■ PROBLEMA SCRITTO
Ripeti parola per parola tutte le righe dei record che seguono, tralasciando le immagini.

■ DATI DEL COMPITO
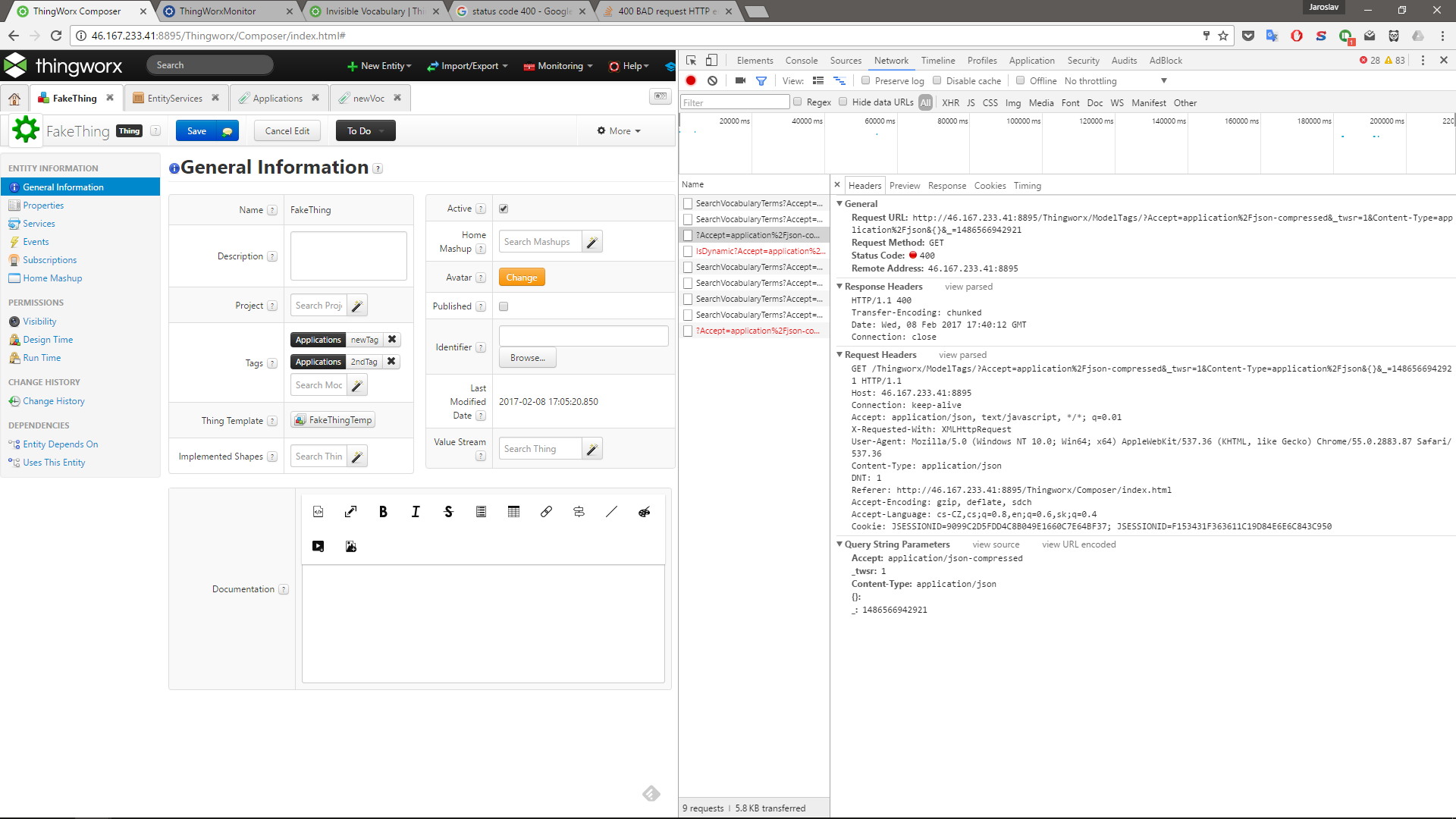Click the Name text field FakeThing
This screenshot has width=1456, height=819.
pyautogui.click(x=348, y=210)
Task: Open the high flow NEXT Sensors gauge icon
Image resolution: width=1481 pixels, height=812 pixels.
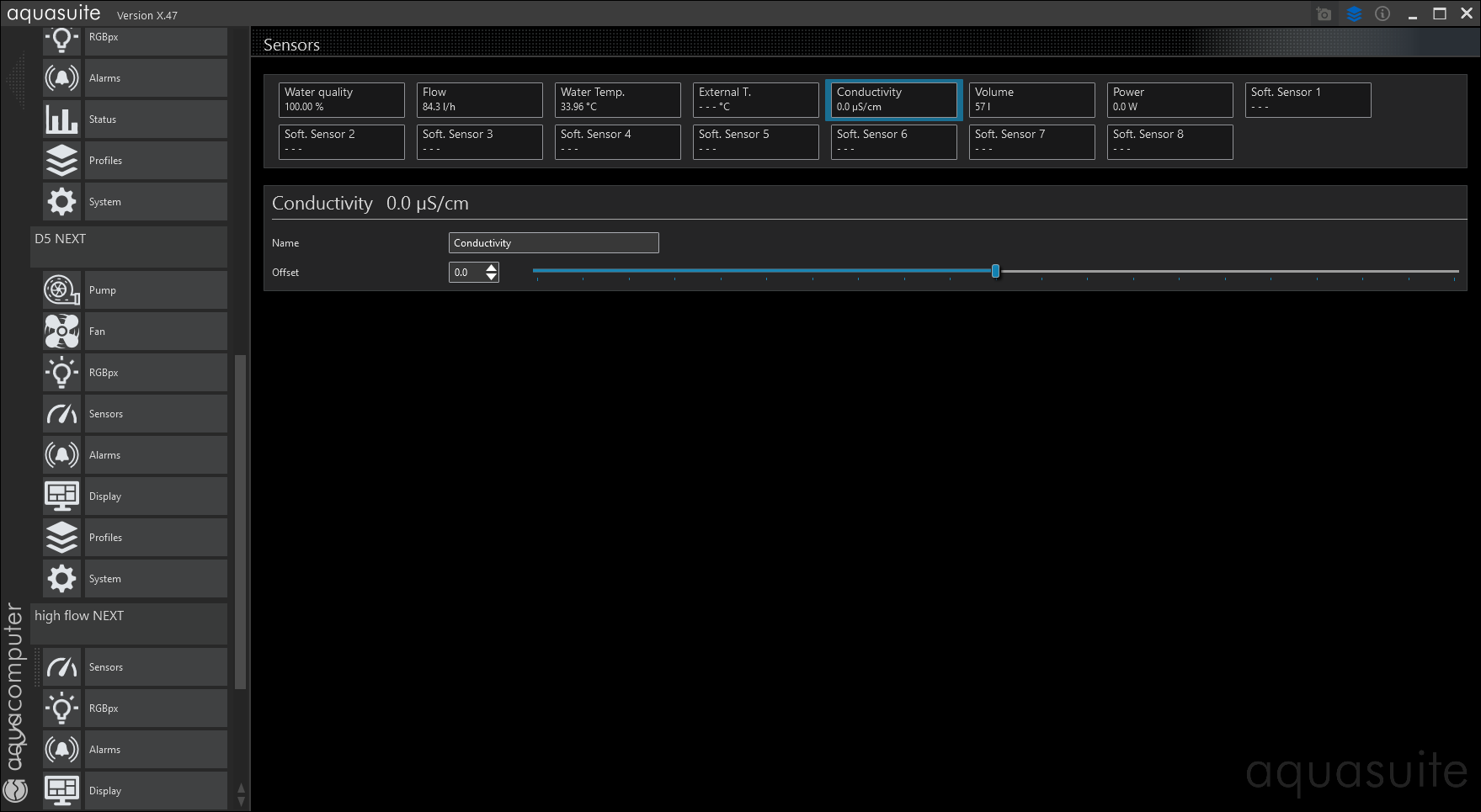Action: click(x=61, y=667)
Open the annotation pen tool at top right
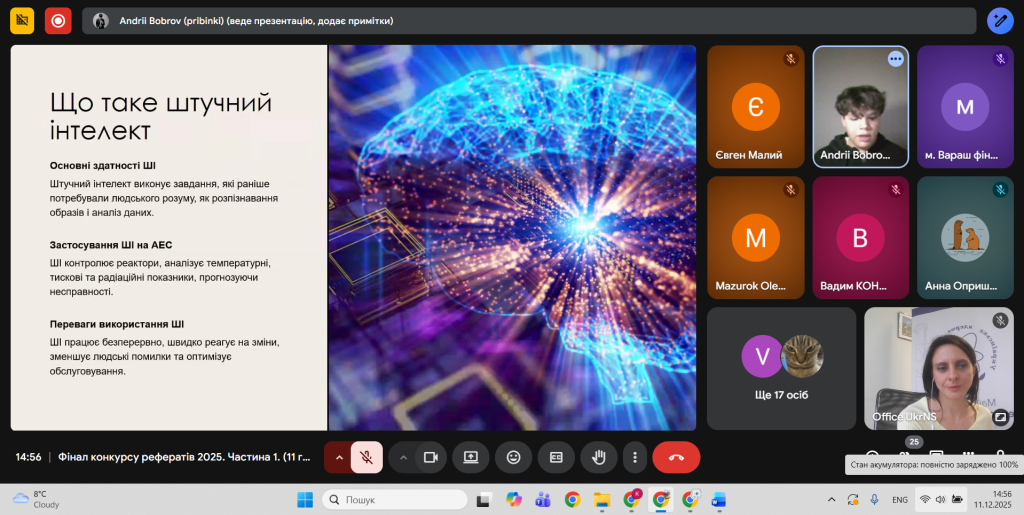 [1000, 20]
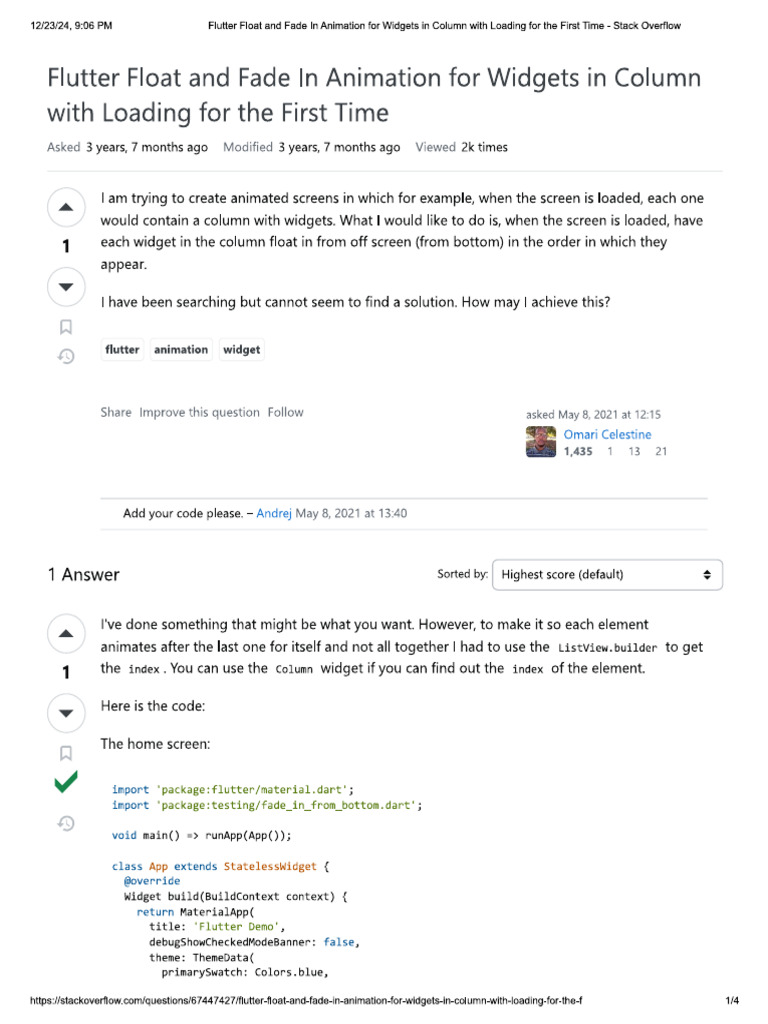The width and height of the screenshot is (768, 1024).
Task: Click Omari Celestine's avatar thumbnail
Action: pyautogui.click(x=541, y=442)
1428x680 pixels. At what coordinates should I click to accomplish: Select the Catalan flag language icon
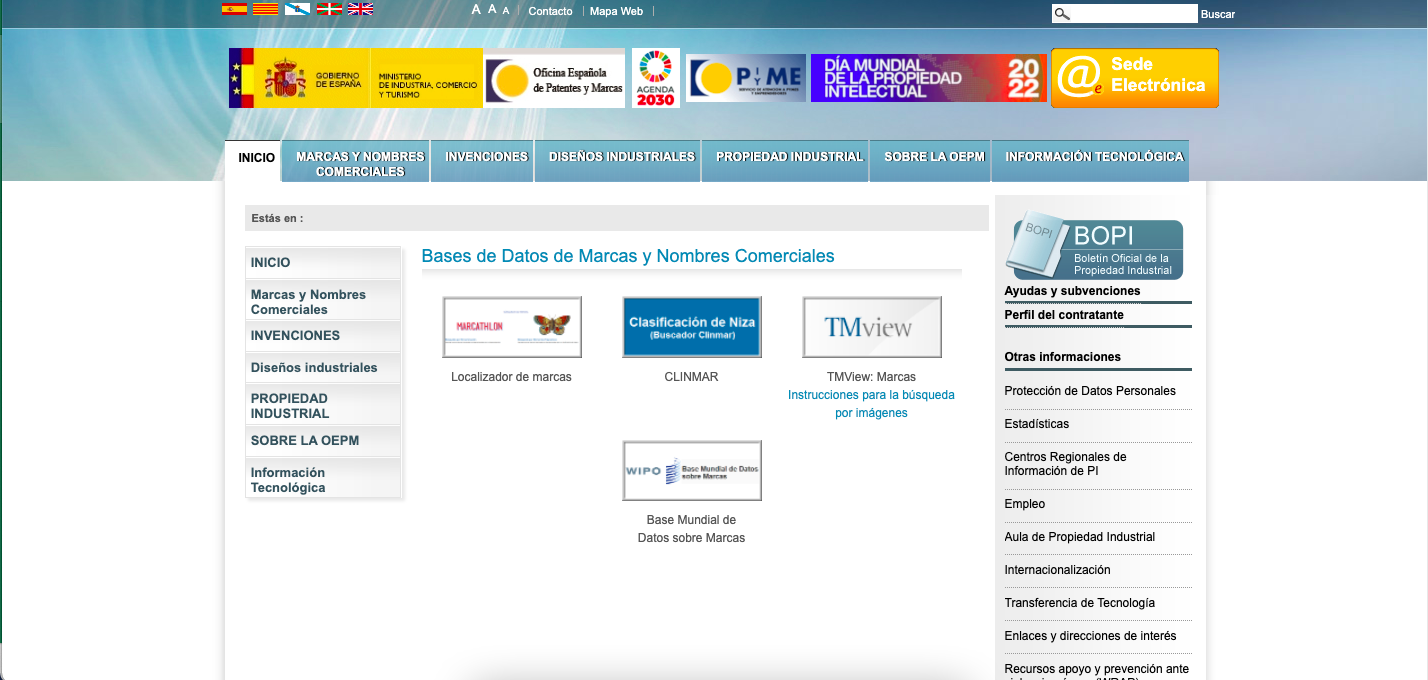click(264, 9)
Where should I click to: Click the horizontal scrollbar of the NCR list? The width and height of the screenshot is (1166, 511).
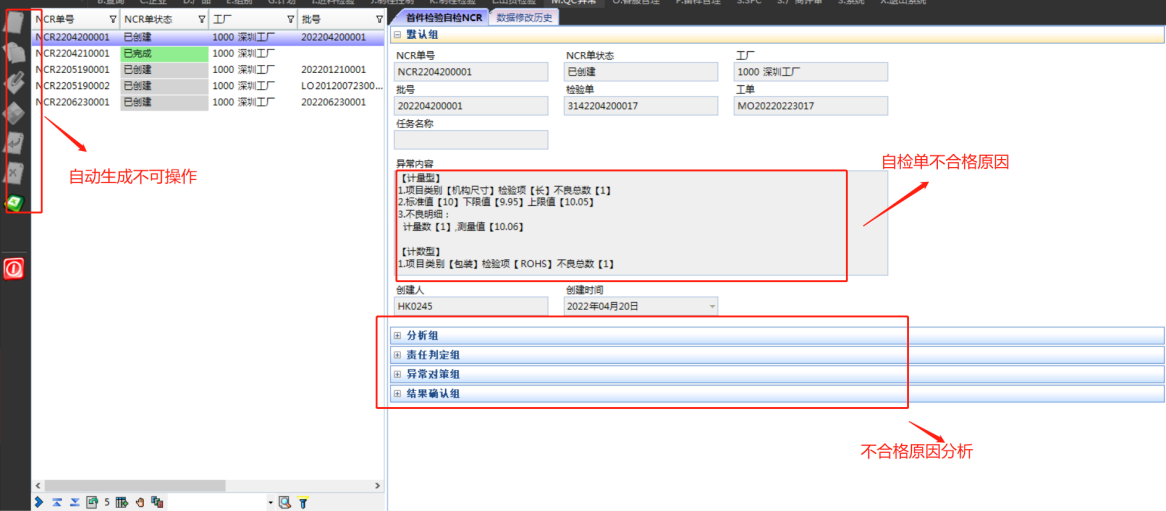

■ SOLUZIONE DEL PROBLEMA
Click the Name text field FakeThing
This screenshot has width=1456, height=819.
pyautogui.click(x=348, y=210)
Task: Open the high flow NEXT Sensors gauge icon
Image resolution: width=1481 pixels, height=812 pixels.
Action: click(x=61, y=667)
Open the annotation pen tool at top right
 [1000, 20]
The width and height of the screenshot is (768, 1024).
Task: Click Omari Celestine's avatar thumbnail
Action: pyautogui.click(x=541, y=442)
1428x680 pixels. At what coordinates should I click to accomplish: Select the Catalan flag language icon
click(264, 9)
Where should I click to: Click the horizontal scrollbar of the NCR list? The width and height of the screenshot is (1166, 511).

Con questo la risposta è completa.